One spooked bull charged his men and he was forced to shoot it.
The elephant population continued to dwindle: the animals had acquired a taste for the citrus fruit cultivated in the area and, without effective fencing to enclose them, they broke out whenever the urge took them.
Some died at the hands of farmers, while others were killed in collisions with trains on the line running just outside the northern border of what is now the main section of the park.
A solution was found in the 1940s when one of Trollope’s successors, Graham Armstrong, devised a trample-proof fence that’s still in use in parts of the park; 4m lengths of used tramline planted 10m apart and set 1.6m in the ground.
The 350kg rail-posts were strung with steel cable from which sturdy wooden “droppers” were suspended.
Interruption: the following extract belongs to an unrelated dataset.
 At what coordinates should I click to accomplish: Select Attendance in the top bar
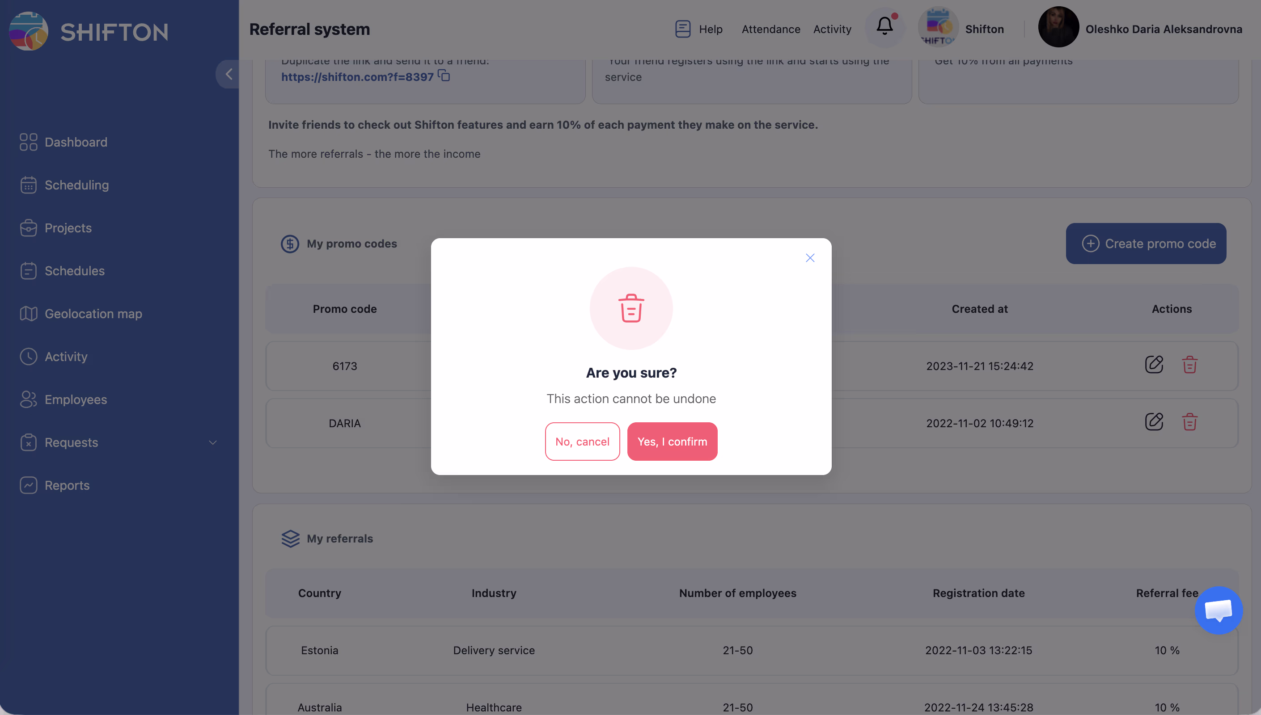click(x=771, y=29)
Each rail-post weighed over 350kg.
Only the legendary 50-year-old Hapoor ever bested the fence and escaped from the park in 1968. Sadly, he resisted recapture and was shot.
Motorists are advised at the entrance to the park that “dung beetles have right of way”, and you can usually identify regular visitors by the periodic jinks they make in the road for no apparent reason.
I love Addo; I try to visit the park every year and it’s not just because I have an Eastern Cape heritage. There are just so many aspects to the place, some of which – like the Zuurberg section – I’ve yet to experience.
All I can say – from my heart and soul – is many happy returns.